Thursday, March 03, 2005

Charles Darwin: Voyaging Part 2-Traveler

Part Two of Charles Darwin: Voyaging focuses on his five years aboard the HMS Beagle. Darwin set sail in December of 1831 and returned in October of 1836.

Janet Browne curiously makes Darwin's month in the Galapagos Islands just one stop along an eventful journey, rather than the most important month of his life, as so many others have portrayed it. Perhaps this is because Darwin's time at Galapagos didn't become important until he returned home and began to study what he had seen there.

For a person of his time and place (an English aristocrat in the early 19th Century) Darwin had a fairly liberal view toward the lower classes. Although he called them savages, Darwin viewed the natives in South America more or less as human beings who deserved the same rights as he did.
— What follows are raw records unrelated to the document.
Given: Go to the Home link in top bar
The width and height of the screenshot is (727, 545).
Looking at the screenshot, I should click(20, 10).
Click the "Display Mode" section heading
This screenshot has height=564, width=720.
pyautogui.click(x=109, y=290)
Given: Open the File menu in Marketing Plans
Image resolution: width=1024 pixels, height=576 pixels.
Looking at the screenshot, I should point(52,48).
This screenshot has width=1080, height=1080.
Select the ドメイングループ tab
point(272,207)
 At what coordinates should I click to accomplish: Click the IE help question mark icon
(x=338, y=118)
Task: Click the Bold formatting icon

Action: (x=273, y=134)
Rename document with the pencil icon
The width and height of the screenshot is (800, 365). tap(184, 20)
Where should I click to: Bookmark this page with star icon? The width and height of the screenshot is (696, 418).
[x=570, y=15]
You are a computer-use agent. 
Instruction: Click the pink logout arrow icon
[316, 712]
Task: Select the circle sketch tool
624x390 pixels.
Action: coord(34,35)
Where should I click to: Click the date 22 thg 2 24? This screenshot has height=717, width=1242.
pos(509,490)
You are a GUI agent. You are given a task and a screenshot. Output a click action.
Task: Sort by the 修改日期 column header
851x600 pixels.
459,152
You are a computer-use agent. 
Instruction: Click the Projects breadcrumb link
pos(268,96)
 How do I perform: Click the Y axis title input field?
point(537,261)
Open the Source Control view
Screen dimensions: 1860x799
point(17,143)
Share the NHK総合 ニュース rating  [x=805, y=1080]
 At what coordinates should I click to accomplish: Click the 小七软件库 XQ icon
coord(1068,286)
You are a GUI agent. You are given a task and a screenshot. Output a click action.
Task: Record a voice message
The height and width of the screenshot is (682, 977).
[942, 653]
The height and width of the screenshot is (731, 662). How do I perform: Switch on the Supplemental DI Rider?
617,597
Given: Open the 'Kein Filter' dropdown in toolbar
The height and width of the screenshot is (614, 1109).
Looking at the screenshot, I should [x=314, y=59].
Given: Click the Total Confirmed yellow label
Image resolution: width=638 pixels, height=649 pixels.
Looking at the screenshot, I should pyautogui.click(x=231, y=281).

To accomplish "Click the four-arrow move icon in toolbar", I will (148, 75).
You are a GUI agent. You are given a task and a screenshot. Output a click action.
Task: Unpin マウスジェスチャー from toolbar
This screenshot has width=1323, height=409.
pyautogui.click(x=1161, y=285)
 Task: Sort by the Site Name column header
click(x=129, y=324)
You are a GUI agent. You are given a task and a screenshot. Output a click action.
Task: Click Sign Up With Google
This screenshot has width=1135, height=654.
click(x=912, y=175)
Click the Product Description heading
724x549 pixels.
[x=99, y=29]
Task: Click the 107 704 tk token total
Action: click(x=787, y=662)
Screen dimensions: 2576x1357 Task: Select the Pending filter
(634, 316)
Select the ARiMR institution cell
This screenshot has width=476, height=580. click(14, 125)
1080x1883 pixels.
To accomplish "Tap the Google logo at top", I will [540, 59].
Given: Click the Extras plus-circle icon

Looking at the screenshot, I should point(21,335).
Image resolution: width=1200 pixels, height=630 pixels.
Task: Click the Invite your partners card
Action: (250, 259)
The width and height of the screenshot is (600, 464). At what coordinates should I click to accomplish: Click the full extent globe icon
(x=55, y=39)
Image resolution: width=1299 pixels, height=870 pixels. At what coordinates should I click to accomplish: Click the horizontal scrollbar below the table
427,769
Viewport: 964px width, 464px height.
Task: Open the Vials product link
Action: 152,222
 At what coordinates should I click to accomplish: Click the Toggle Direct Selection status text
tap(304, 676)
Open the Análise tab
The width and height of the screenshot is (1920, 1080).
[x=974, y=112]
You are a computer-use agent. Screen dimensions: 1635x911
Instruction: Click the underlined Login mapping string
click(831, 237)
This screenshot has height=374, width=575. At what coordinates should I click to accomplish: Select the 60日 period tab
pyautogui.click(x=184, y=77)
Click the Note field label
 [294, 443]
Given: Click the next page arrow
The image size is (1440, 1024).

And he vehemently opposed slavery, although he didn't think to make any comparisons between slavery and the servitude that allowed him to live a life of relative luxury. Browne writes, "Slavery inflamed all his most passionately held beliefs about human nature. It was the one social issue guaranteed to upset and annoy him throughout his long life." The biggest argument Darwin had with FitzRoy in their years aboard the Beagle together was about slavery, which FitzRoy didn't see as a problem.

Darwin was deeply saddened when a letter from his sister informed him that the woman he had courted, Fanny Owen, was engaged to marry another man. Odd that Darwin would expect a woman to wait for him for five years while he sails around the world, but those were different times.

As Darwin becomes a traveler in his 20s, we realize how important his childhood collecting and his scholarly reading of Charles Lyell's Principles of Geology were. Brown writes,

He was convinced that the majestic story of nature could be explained by the accumulation of little things. Though clear enough to him through Lyell's writings, this notion was given physical reality by Darwin's geological researches in Chile and became the hub of all his later biological thinking.